In brief, you and your neighbors, struggling with a lousy labor market and declining home values, are melancholy, which has retailers feeling understandably kind of nervous.

The Wall Street Journal puts it this way: "Americans show little sign of regaining the confidence that once made them world-champion shoppers, and that caution has retailers leery about the prospects for the economy in 2010."

The Wall Street Journal goes on to note that several top store chains this week reported stronger results and lingering doubts, with Target (TGT), Home Depot (HD), and Macy's (M) warning that sales gains will continue to be slow, especially in the year's first half.

More generally, the shift we're now experiencing -- from 25 years of go-go borrowing and spending to a new appreciation for thrift and frugality -- could be an enduring feature of the post-recession economy.

So says management consulting firm Booz & Co. In a survey released this week, the firm found that just 18% of consumers planned to spend on apparel, clothing, and shoes at pre-recession levels in the next year.

Moreover, two-thirds of respondents say they'll shop at a different store with lower prices even if it's less convenient for them.

But for all this new prudence of consumers and the skittishness of retailers, investors have been making their own decisions: They're committing capital to those consumer-focused companies.

The SPDR S&P Retail (XRT), an ETF with holdings including Foot Locker (FL), Sears (SHLD), and CarMax (KMX), is up 82% in the past 12 months.

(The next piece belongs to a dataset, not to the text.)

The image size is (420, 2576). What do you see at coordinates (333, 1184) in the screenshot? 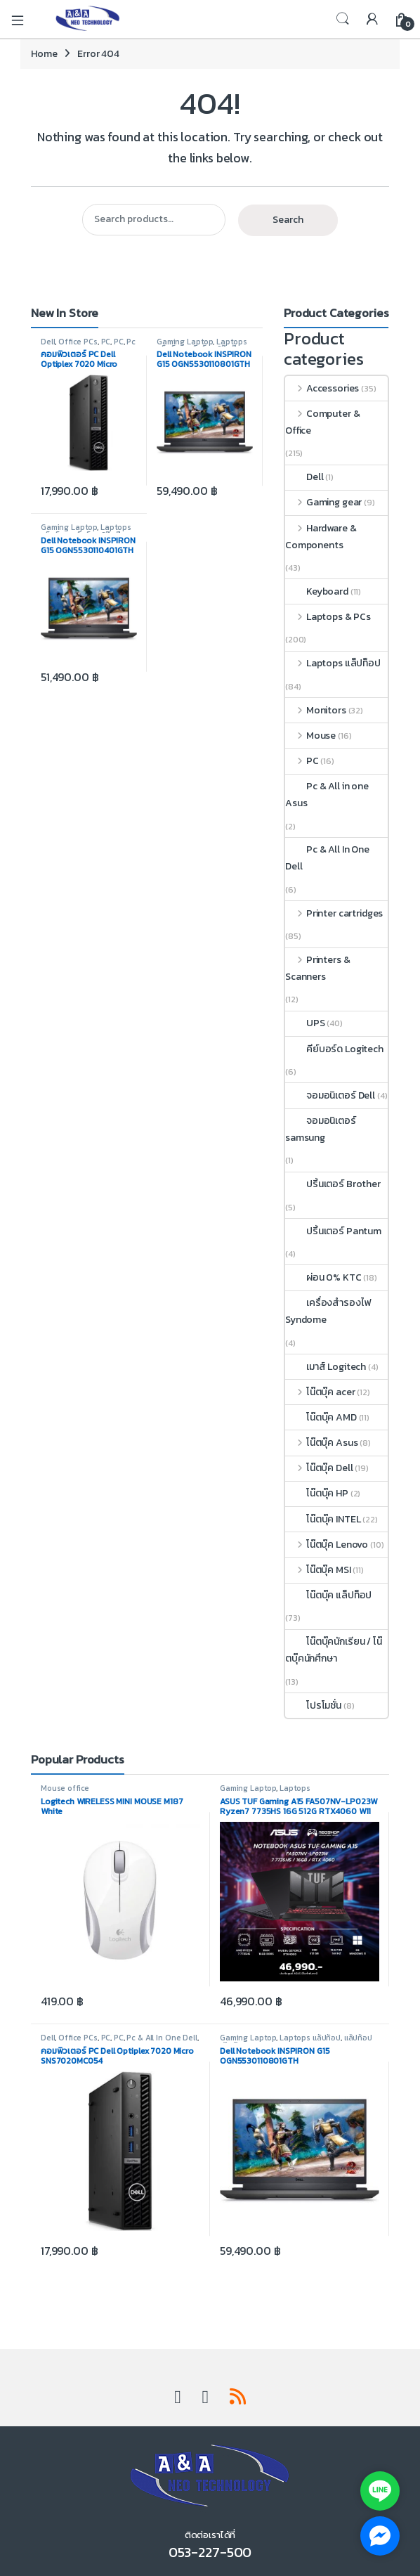
I see `ปริ้นเตอร์ Brother` at bounding box center [333, 1184].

Year-to-date, it's up 2.7%. The S&P is down 2.3%.

In fact, Bespoke Investment Group notes that the S&P 500 Retail sector actually made a new bull market high yesterday.

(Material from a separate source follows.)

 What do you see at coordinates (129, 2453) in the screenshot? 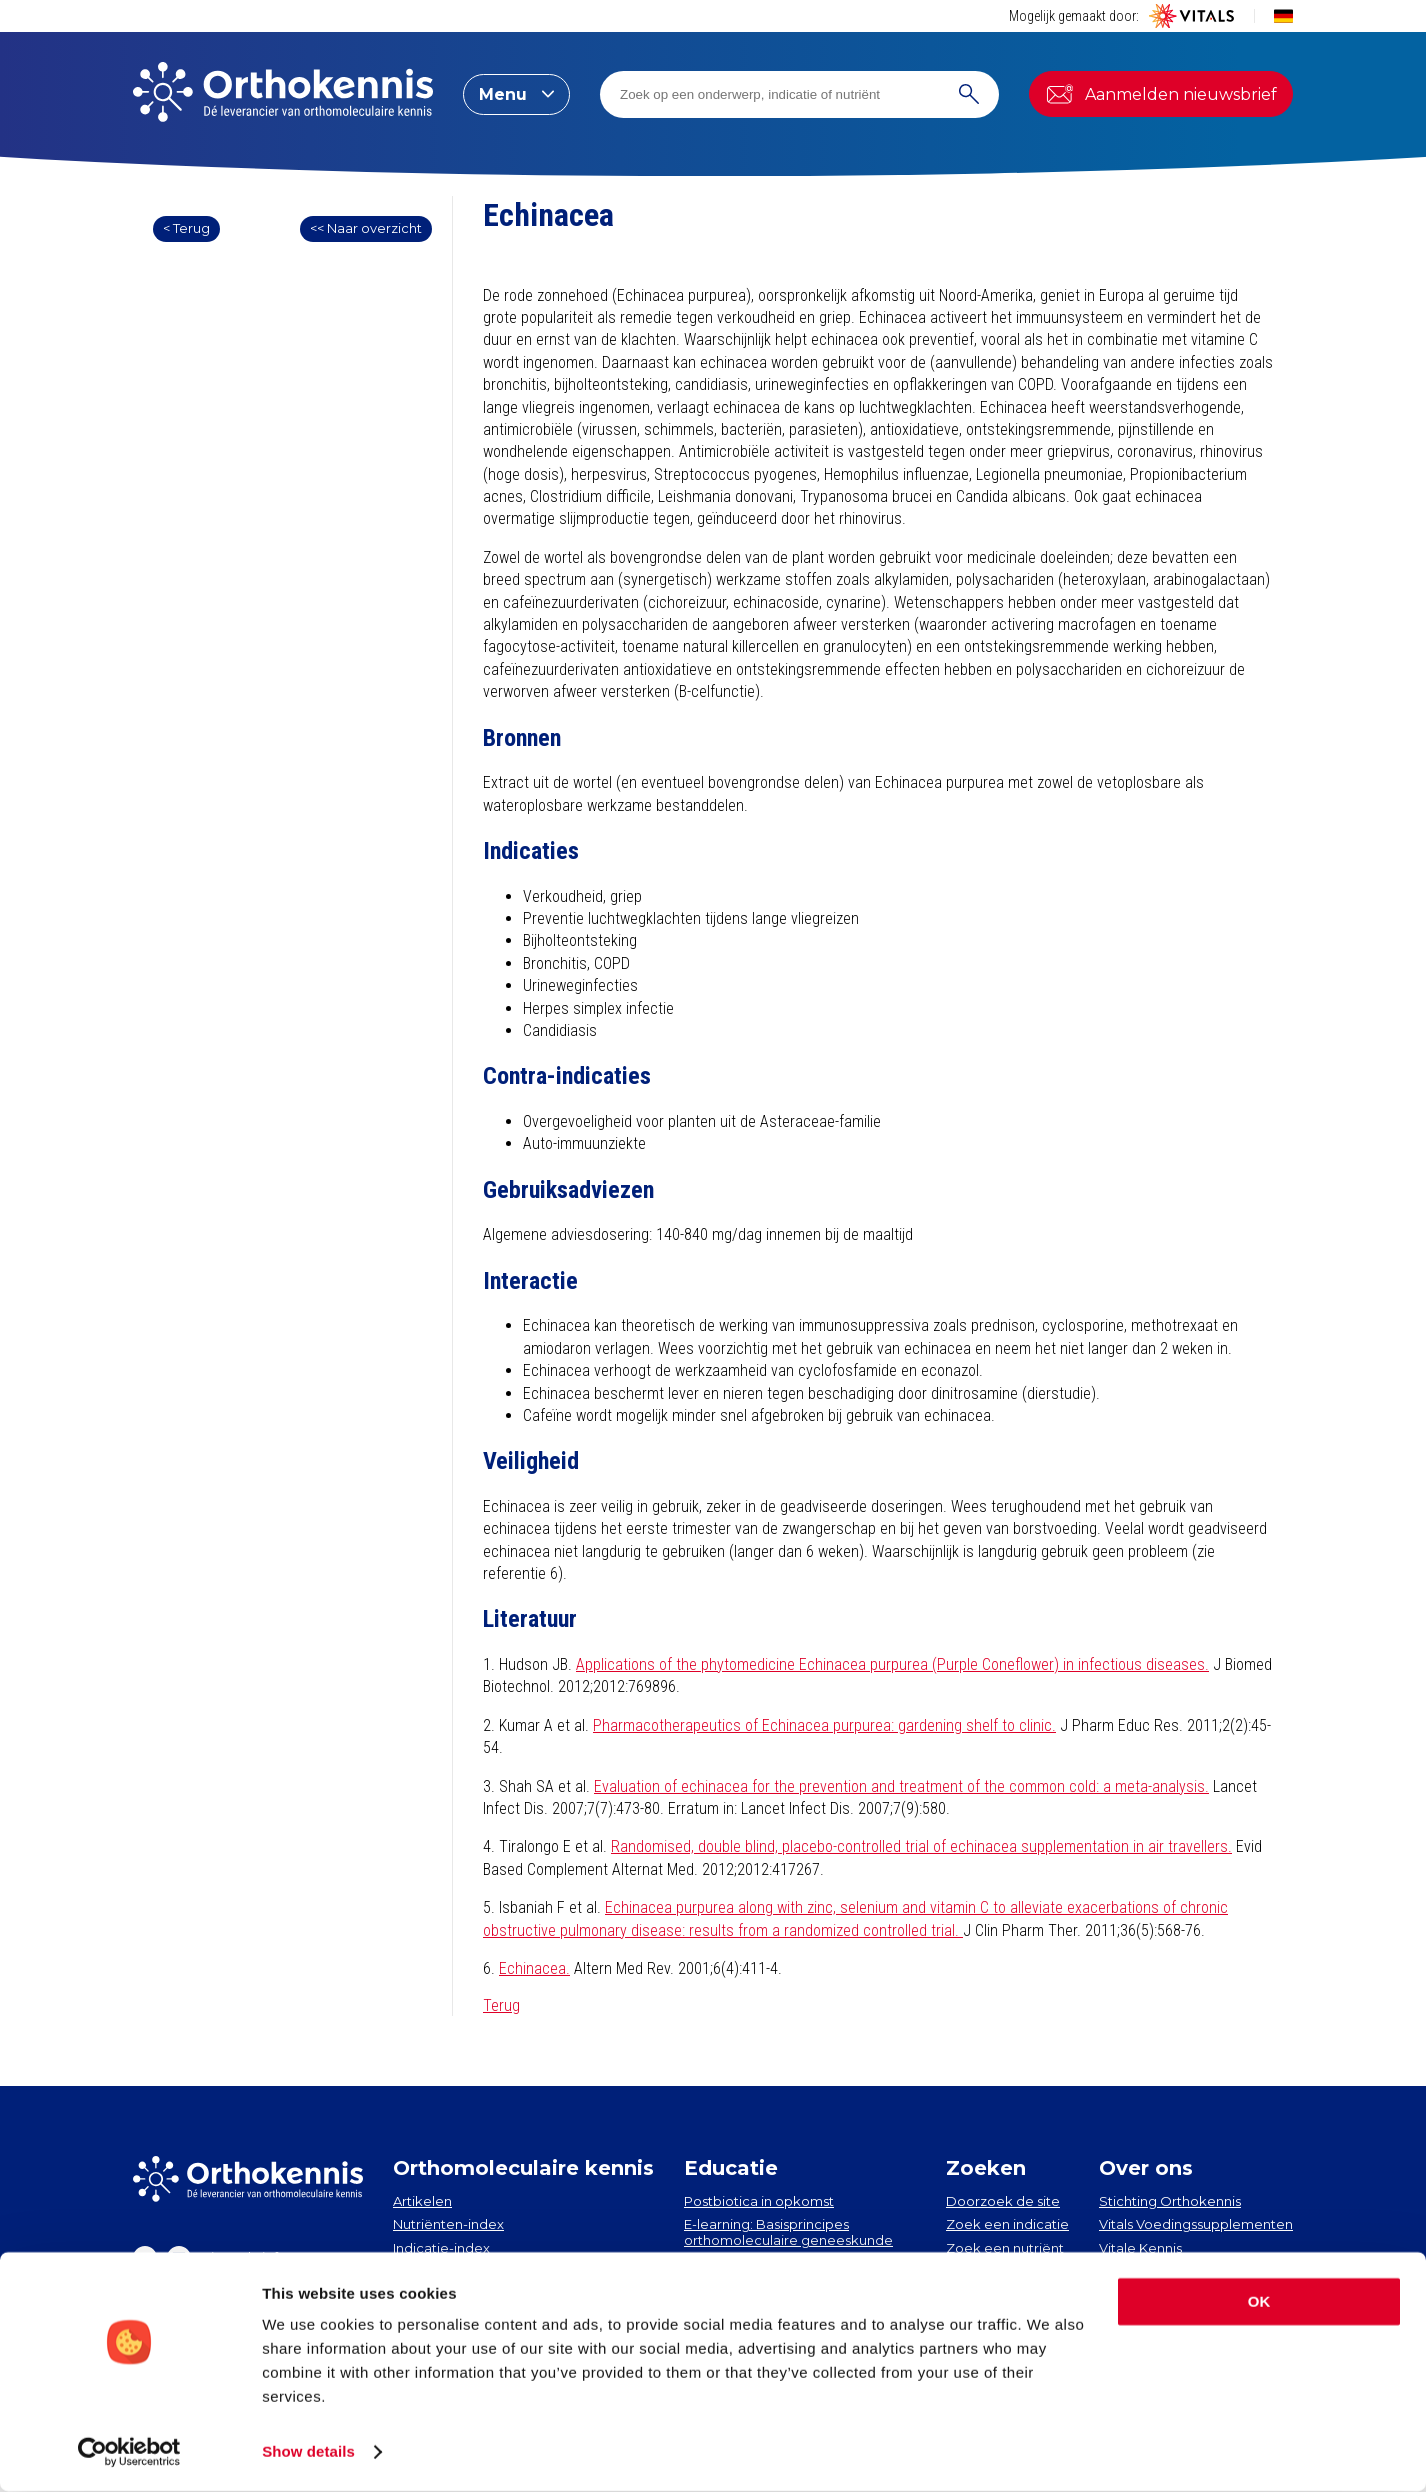
I see `[Cookiebot by Usercentrics - opens in a new window]` at bounding box center [129, 2453].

"While the Consumer Confidence report is indicating a weak consumer, the market still seems to be predicting strength from the consumer," Bespoke analysts say. "If it weren't for groups like retail, the overall market would be doing worse."

How to explain the rocking retailers right now?

Jon Markman of Markman Capital Insight offers a theory: He points out that tax refunds are going out this month and next month, and they're larger than expected due to the delayed effect of tax cuts implemented last year in the $750 billion fiscal stimulus package.

"When families have extra money in difficult times, studies show they tend to pay down some debt and then spend the rest quickly at discount stores," Markman wrote clients in his morning missive today.

He says this accounts for the surprising strength in retailers ranging from Home Depot to Family Dollar (FDO), 99 Cents Only Stores (NDN), Ross Stores (ROST) and Costco (COST), all of which are at or near one-year highs.

However, Peter Boockvar, equity strategist at Miller Tabak, sees it a bit differently.

Investors have moved into the retailers, Boockvar argues, for the same reason they've regained optimism in many sectors of the market: They see that American businesses, in response to the economic downturn, engaged in some hard and fast cost-cutting.

Now, if these leaner and meaner businesses can just generate some decent sales growth in the months ahead, so investors figure, their bottom lines will receive meaningful, much-appreciated boosts.

Of course, as the year progresses, if sales don't materialize then even the leanest cost structure isn't going to drive EPS growth, Boockvar says, which is what he actually foresees and why he remains, in his words, "very bearish" on the retailers.

"I don't have the same optimism that revenue growth will meet expectations," he says. "Sales will disappoint and their cautious optimism will not be met as the year goes on."

So, for his part, Boockvar plans on steering wide and clear of the American consumer.

"I want to be less reliant on the US consumer, not more reliant," he says, adding, "You want your money where it is best treated and where it has the best growth prospects. To me, that's overseas markets, non-dollar assets, or big multinationals that do a good chunk of their business outside the US."